No bien desembarca en Veracruz –tierra que supo odiar como nadie Jacques Soustelle– sus juicios serán categóricos: “Una costa insípida con casas pequeñas y bajas”. Acto seguido se sentirá defraudado por los indios, que distan bastante de su imaginación calenturienta alimentada por los apaches de Fenimore Cooper. A partir de entonces la realidad será un encadenamiento de decepciones que ubican al poeta futurista en el auténtico y aún vigente paisaje mexicano: lo futurrústico, algo a medio camino entre un infierno campesino y la Rusia prerrevolucionaria.

Conviene precisar que cuando el poeta visita México, cuya escena poética le pareció paupérrima (“gemidos y susurros que comparan a la amada con el león nubio”) el estridentismo ya ha publicado dos de sus obras señeras de mano de Manuel Maples Arce: Andamios interiores en 1922 –año de Trilce, el Ulises y La tierra baldía– y también Urbe, superpoema bolchevique en cinco cantos, traducido al inglés como Metrópolis por John Dos Passos. Acierta el ruso al aseverar que “la poesía impresa y, en general, cualquier libro bueno, no se vende” como sucede hasta el presente.
No se le escapa a Maiakovski el talante sanguinario de los mexicanos, que celebran con asombro a ocho columnas: “Hoy no ha habido asesinatos” cuando sucede el milagro. Intuye también la voluntad de títere de un gobierno sometido a los Estados Unidos, reducido a una colonia de los americanos y desentraña la realidad de la corrupta revolución mexicana, que resulta caricatura: “El revolucionario mexicano es cualquiera que derroque el poder con armas en la mano, no importa de qué poder se trate”.

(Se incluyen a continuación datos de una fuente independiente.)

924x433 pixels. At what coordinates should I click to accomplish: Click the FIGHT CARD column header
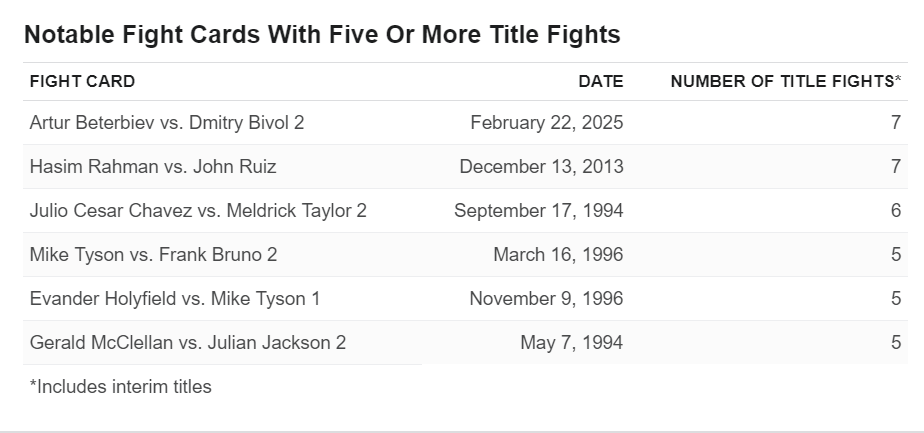point(82,81)
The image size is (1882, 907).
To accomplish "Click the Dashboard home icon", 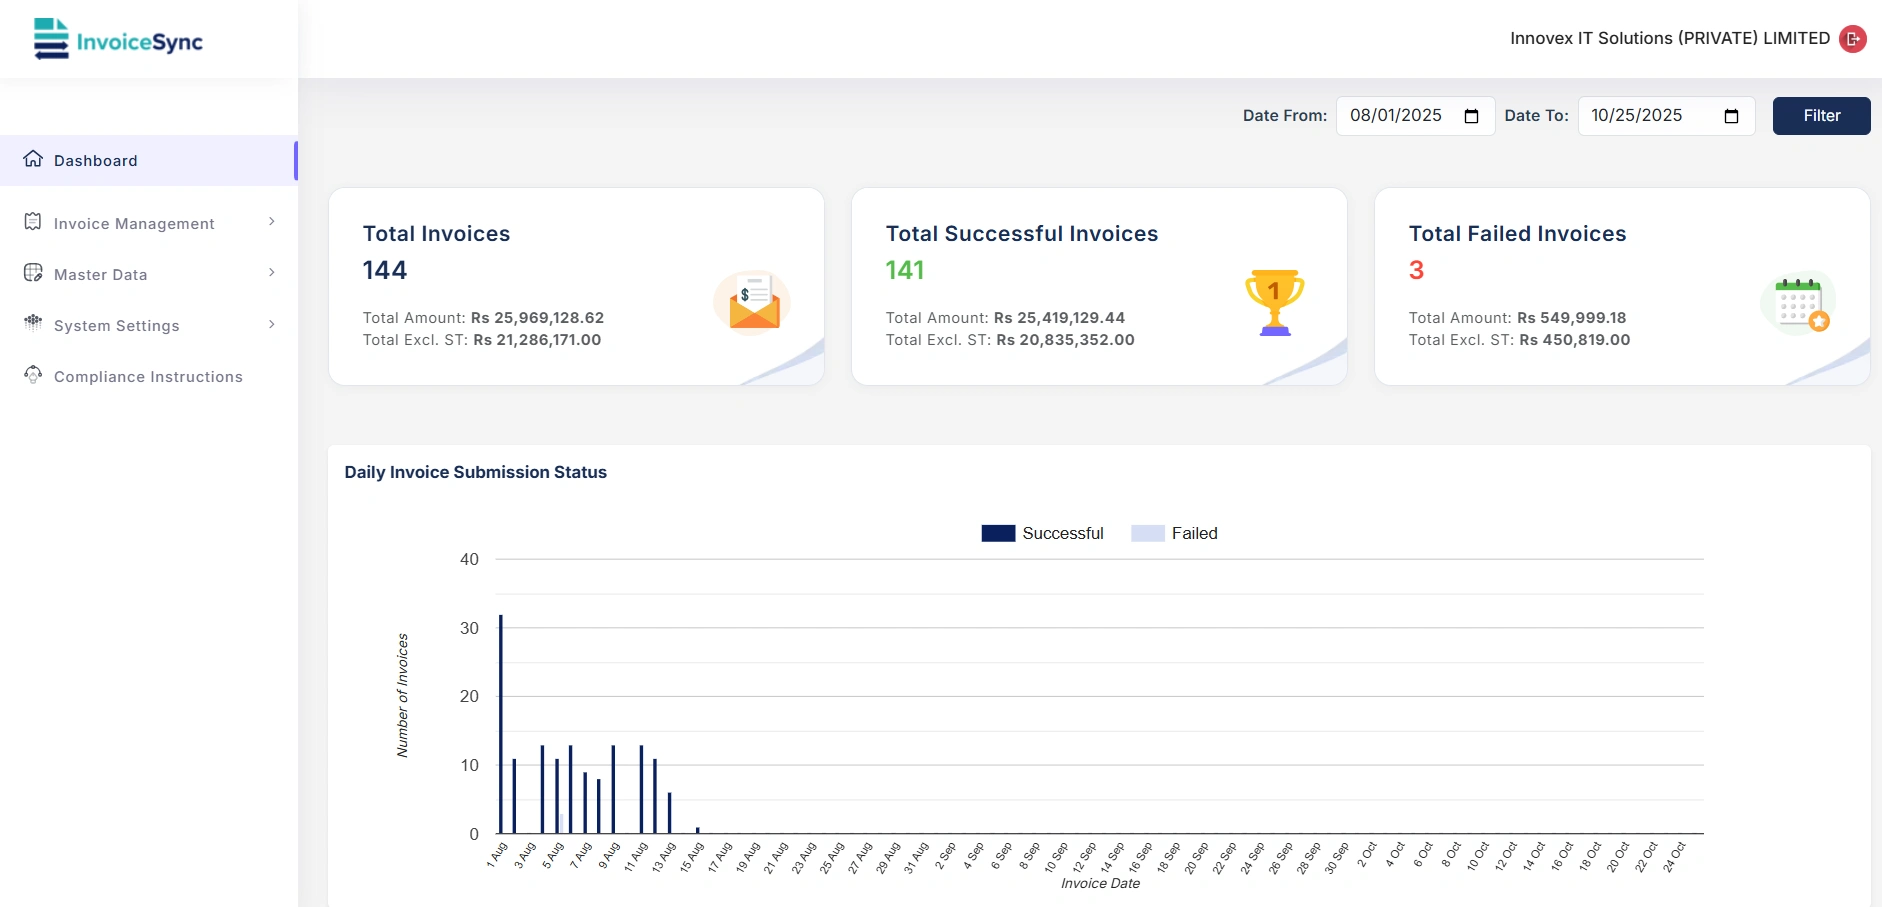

Bebedor de tequila, observador de la fiesta brava –sólo celebra la faena cuando un toro destripa al torero– y sucinto descriptor de la enorme barriga de Diego Rivera, Maïakovski escribió postales de belleza auténtica que sorprenden por su humor y su vigencia. Por ello, sus palabras merecen un lugar privilegiado en la memoria de los ociosos, puesto que en México “todo estaba al revés. Jamás había visto una tierra así y ni siquiera pensaba que existiera”.